» EXERCISE AIM
Look through the data below for the string "beside", and copy every line where it turns up.

Records from a data collection:
▬▬▬▬▬▬▬▬▬▬

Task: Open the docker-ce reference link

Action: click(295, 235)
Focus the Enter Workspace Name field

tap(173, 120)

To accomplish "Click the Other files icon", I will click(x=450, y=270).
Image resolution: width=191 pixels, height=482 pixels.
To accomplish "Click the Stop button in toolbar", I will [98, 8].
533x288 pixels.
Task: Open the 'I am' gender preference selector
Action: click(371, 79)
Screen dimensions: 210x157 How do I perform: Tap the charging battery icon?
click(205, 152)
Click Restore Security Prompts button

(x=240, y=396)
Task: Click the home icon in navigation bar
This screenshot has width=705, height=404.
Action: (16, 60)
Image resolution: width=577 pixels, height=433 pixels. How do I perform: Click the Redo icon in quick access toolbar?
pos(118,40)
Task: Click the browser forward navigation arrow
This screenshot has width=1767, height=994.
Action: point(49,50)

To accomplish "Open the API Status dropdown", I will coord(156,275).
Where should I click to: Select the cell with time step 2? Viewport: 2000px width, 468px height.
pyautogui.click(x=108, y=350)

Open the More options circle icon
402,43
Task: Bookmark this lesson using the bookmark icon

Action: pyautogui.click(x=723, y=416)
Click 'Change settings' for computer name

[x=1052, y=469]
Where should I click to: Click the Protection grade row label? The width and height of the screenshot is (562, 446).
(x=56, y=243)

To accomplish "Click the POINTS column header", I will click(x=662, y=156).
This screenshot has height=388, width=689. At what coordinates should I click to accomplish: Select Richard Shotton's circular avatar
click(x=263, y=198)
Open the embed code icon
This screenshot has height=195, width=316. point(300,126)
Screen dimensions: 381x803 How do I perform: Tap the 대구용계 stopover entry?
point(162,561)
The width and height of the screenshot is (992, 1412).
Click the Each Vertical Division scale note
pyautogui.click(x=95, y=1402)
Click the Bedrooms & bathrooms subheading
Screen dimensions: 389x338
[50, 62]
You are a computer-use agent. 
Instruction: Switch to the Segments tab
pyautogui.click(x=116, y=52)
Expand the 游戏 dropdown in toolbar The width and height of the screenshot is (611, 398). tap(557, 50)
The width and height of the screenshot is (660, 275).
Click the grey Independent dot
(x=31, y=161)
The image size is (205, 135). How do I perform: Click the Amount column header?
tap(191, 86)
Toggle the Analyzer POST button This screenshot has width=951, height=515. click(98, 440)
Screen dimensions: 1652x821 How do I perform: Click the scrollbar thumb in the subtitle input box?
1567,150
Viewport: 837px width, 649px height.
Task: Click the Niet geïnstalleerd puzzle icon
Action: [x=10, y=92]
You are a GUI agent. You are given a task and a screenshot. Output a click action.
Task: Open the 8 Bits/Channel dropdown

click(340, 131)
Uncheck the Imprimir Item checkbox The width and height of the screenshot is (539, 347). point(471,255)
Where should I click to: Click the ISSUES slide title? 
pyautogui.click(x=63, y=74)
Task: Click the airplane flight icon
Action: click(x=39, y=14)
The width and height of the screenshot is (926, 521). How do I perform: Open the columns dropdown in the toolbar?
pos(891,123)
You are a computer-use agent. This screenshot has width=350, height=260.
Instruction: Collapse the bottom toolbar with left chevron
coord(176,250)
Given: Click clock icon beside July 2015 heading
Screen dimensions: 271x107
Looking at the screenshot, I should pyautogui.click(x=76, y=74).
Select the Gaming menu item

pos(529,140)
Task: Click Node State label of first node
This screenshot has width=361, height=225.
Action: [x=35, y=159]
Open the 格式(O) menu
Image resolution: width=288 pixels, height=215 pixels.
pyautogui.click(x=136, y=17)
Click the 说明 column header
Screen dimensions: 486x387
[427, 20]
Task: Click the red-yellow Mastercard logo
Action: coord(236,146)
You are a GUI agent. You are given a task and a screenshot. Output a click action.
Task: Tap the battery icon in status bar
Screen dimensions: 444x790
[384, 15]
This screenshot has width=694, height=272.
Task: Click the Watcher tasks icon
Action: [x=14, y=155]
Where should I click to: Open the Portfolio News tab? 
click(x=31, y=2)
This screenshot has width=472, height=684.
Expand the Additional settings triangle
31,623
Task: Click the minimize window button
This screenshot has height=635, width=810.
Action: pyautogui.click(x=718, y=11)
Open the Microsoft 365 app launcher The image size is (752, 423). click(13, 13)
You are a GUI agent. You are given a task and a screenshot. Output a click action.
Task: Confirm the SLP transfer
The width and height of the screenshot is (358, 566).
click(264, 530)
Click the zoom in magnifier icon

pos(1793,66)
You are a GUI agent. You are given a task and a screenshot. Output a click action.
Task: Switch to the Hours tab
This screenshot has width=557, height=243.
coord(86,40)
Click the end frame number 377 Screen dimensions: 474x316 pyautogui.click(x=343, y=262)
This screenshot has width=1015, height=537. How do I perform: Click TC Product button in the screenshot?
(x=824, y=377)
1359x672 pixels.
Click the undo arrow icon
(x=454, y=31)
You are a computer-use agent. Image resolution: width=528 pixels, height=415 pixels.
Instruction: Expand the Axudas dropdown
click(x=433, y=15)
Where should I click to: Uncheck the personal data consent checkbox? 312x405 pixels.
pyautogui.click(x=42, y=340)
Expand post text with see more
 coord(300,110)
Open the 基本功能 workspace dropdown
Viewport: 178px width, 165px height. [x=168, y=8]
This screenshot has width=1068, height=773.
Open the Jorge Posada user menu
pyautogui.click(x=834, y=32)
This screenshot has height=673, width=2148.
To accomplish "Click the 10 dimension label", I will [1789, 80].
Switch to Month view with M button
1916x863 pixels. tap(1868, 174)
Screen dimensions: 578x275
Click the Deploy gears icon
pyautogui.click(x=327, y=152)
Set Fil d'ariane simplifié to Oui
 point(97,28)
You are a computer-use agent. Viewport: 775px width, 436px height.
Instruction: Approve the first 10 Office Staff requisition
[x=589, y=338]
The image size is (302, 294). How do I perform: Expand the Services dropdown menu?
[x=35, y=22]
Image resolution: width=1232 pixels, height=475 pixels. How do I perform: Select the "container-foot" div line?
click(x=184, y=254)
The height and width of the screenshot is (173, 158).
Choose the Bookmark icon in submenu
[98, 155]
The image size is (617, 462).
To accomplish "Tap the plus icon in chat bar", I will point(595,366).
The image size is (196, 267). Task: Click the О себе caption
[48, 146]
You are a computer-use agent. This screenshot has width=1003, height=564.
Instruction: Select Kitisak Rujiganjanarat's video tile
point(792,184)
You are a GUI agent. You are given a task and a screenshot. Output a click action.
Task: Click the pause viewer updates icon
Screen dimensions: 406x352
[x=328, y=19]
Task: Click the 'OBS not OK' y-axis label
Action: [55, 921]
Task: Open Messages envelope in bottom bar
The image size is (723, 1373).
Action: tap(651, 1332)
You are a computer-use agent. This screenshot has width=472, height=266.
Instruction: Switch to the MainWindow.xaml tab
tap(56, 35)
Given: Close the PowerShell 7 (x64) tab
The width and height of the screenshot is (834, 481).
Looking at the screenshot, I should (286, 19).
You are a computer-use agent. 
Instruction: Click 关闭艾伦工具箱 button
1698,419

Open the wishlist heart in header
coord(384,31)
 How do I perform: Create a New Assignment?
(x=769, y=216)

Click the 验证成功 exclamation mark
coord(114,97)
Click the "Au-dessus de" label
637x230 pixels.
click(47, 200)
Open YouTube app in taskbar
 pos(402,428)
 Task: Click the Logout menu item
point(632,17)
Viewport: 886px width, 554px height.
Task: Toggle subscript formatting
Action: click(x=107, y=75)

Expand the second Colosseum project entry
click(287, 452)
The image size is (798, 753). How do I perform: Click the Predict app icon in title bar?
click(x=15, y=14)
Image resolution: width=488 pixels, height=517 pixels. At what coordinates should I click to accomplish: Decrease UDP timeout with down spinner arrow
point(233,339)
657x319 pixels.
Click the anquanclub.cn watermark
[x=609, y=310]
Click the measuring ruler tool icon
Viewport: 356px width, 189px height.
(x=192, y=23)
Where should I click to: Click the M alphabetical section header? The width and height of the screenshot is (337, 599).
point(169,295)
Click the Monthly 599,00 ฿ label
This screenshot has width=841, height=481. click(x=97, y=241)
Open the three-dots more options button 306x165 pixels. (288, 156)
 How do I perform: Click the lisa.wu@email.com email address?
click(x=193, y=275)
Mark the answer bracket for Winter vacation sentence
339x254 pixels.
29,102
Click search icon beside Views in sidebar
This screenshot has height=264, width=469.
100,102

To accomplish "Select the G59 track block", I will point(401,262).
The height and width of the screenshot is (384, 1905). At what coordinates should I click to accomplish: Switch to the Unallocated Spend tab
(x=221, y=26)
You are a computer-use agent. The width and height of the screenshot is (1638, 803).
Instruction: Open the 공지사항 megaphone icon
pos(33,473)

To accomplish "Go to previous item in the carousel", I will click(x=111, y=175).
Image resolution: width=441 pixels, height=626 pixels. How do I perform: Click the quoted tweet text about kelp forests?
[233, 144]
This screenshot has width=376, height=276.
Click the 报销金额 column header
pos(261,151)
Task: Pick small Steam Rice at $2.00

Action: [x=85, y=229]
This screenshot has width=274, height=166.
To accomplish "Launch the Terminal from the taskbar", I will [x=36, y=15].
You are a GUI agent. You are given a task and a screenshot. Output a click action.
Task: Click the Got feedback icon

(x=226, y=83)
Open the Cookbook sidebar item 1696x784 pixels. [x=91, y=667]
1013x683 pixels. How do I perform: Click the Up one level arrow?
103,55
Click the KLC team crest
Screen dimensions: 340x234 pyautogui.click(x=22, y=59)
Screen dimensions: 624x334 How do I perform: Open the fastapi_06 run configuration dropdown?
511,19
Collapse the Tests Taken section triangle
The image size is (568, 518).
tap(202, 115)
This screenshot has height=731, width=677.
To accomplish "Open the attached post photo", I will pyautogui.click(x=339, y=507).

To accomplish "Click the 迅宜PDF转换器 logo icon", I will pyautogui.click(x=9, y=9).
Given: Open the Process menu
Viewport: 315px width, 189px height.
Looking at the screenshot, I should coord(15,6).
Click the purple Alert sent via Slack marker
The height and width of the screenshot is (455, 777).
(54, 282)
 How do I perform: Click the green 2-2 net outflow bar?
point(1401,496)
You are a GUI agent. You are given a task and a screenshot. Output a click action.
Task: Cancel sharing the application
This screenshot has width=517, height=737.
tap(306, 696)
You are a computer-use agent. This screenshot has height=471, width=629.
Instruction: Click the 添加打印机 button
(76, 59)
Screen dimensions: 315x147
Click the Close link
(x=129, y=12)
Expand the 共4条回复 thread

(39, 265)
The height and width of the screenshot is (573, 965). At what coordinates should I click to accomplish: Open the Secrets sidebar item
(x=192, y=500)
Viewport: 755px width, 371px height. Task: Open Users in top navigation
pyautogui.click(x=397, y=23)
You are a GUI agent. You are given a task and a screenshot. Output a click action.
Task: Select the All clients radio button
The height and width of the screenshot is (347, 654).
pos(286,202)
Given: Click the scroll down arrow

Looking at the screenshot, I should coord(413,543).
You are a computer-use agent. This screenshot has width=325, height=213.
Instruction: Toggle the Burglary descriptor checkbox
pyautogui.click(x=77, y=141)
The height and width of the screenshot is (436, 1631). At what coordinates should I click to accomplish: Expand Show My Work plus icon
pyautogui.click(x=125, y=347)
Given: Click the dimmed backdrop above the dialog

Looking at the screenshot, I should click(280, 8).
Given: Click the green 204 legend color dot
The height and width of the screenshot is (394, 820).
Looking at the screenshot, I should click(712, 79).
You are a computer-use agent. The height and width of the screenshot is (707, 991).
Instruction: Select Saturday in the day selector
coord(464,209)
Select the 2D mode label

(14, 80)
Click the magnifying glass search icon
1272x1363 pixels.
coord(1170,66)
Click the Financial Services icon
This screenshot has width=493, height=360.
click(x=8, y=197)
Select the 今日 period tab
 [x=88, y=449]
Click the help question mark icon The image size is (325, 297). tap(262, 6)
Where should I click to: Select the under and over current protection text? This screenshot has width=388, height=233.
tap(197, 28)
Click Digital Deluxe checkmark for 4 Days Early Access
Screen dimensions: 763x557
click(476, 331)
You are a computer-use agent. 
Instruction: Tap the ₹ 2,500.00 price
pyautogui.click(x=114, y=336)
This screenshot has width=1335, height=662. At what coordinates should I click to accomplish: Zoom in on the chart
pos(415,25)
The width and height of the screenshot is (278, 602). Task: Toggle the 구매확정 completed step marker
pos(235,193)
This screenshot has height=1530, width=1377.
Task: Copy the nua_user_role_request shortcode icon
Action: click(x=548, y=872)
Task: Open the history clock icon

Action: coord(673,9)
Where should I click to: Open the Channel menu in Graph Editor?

▬▬▬▬▬▬▬▬▬▬

» YOUR SOLUTION
Given: Click clock icon beside July 2015 heading
Click search icon beside Views in sidebar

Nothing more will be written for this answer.